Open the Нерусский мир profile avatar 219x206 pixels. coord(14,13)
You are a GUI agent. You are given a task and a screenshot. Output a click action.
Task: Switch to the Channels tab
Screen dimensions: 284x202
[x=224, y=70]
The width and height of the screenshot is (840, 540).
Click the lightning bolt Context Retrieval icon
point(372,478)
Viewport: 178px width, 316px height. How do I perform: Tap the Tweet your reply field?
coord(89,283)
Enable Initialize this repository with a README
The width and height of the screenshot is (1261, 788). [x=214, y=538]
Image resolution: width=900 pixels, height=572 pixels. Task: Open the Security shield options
...
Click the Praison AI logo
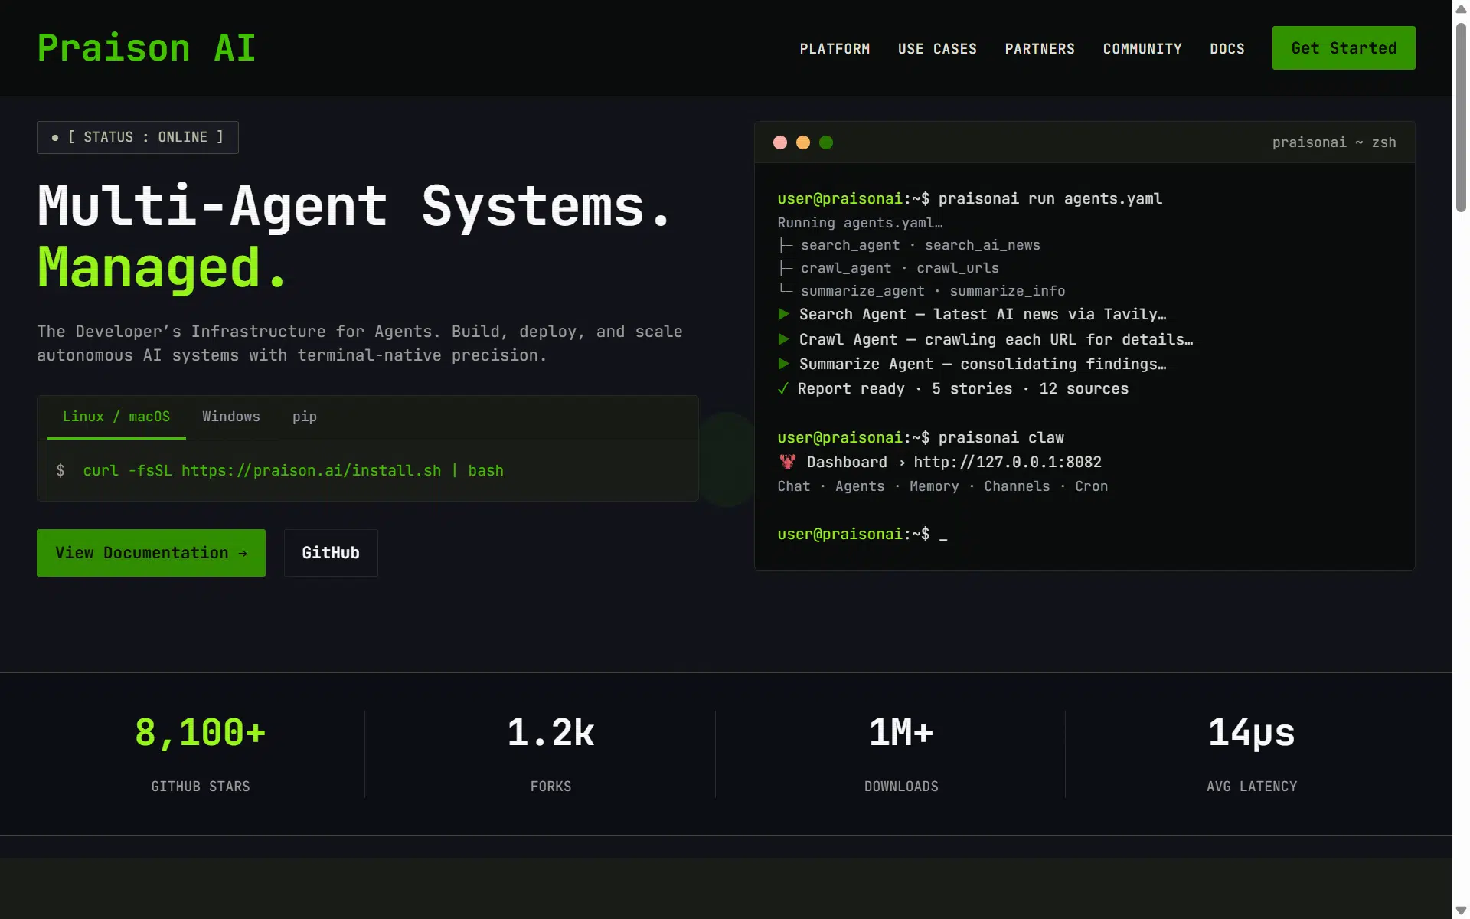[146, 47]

What is expected: The lines to copy are those in the listing that contain the word "Open".

Worked solution:
Open the Нерусский мир profile avatar 219x206 pixels. coord(14,13)
Image resolution: width=900 pixels, height=572 pixels. Task: Open the Security shield options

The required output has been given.